Drexel Students Mix a Better Concrete in Shake Shack Contest

Dana Bloom, a culinary arts and hospitality management senior, sprinkles toppings on her "Banana Boathouse Row" concrete.

This summer, make sure you take a long look at the menu at Shake Shack’s University City location on Drexel’s campus. One of the delicious blended frozen custards, also known  as “concretes,” will be designed by a Drexel student, with a portion of the dessert’s sales benefiting the Drexel Food Lab in the Center for Hospitality and Sport Management.

The winning concrete will be the last dessert standing in a culinary competition where Drexel students collaborated with the Food Lab and the Shake Shack corporate culinary team to design possible Shake Shack concretes. The contest was held over winter term, and the top three finalists — “Tahini-Meeny-Miney-Mo,” “City of Butter-ly Love” and “Banana Boathouse Row” — were announced at a special tasting event on April 5.

Out of the 15 recipe submissions, from students studying culinary arts as well as those majoring in business administration and hospitality management, seven were re-created for Shake Shack judges including Mark Rosati, Shake Shack’s culinary development manager, and Ryan Hux, general manager of Shake Shack University City. Now that they have picked the top three treats, Rosati and a Shake Shack team will work with the students, Drexel Food Lab Manager Ally Zeitz and Professor of Culinary Arts and Food Science Jonathan Deutsch, PhD, to perfect their recipe and evaluate each potential concrete’s cost, functionality, name and niche, among other deciding factors.

Though Shake Shack has several locations on college campuses across the country, Rosati has never collaborated with a university or culinary students before.

“This was my first time working with college students to develop potential Shake Shack products and it was great hearing their ideas and the reasons behind them,” he said. “We have our style of how we create our concretes and our flavors at Shake Shack, so it was very refreshing to see what the students came up with.”

Shake Shack creates specific concretes with hometown ties to its 88 national and international locations, including Philadelphia. Already, the University City location features concretes made with ingredients like coffee beans from its fellow Chestnut Square neighbor Joe Coffee (known as “The Study Buddy”) and donuts from Federal Donuts on the University of Pennsylvania’s campus (called the “Declaration of Donuts”). Drexel students were encouraged to design concretes with a Philly tie-in.

Some of the concretes designed by Drexel students.

Emily Lloyd, a culinary arts junior currently on co-op working with both the pastry and bread teams at La Colombe in Fishtown, did just that when creating two concretes that later made it to the top three. Her “Tahini-Meeny-Miney-Mo” concrete used vanilla custard, honey, sesame brittle and Soom tahini, a Philadelphia brand that she had previously worked with in the Drexel Food Lab.

*Dataset*.
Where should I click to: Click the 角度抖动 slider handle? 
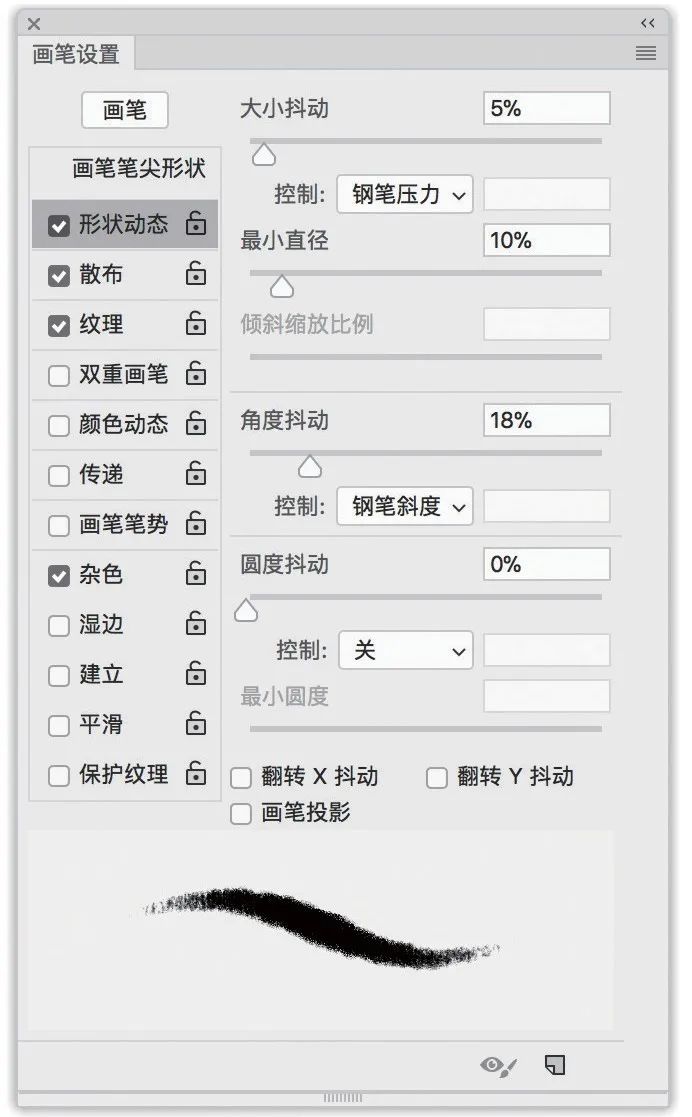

---

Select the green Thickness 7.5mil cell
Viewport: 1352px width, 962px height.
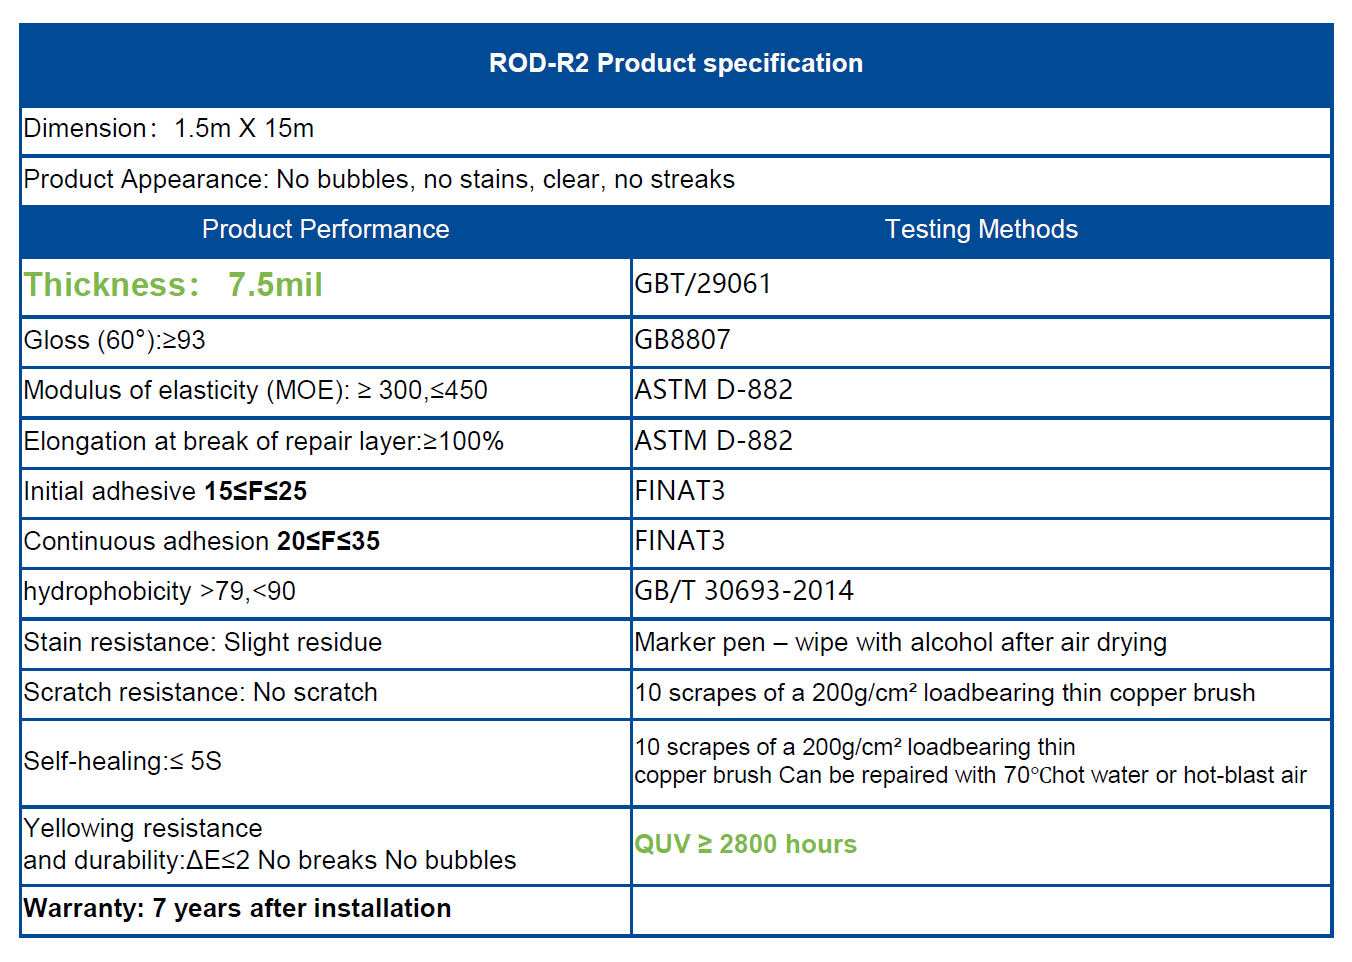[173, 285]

*Questions on the material*.
1: In the article on the Drexel Shake Shack contest above, rewrite the paragraph beginning "Out of the 15 recipe submissions" as a brief bulleted list that keeps its main facts.
2: Answer these questions from the article on the Drexel Shake Shack contest above.
(a) On what date were the top three finalists announced?
(b) How many national and international locations does Shake Shack have, according to the article?
(c) What ingredients went into the "Tahini-Meeny-Miney-Mo" concrete?

*Results of the tasks*.
1:
- Submissions: 15 recipes from students in culinary arts, business administration and hospitality management.
- Judging: seven recipes re-created for Shake Shack judges, including Mark Rosati, culinary development manager, and Ryan Hux, general manager of Shake Shack University City.
- Next step: with the top three chosen, Rosati and a Shake Shack team will work with the students, Drexel Food Lab Manager Ally Zeitz and Professor Jonathan Deutsch, PhD, to perfect the recipes.
- Criteria: cost, functionality, name and niche, among other factors.

2:
(a) April 5.
(b) 88.
(c) Vanilla custard, honey, sesame brittle and Soom tahini.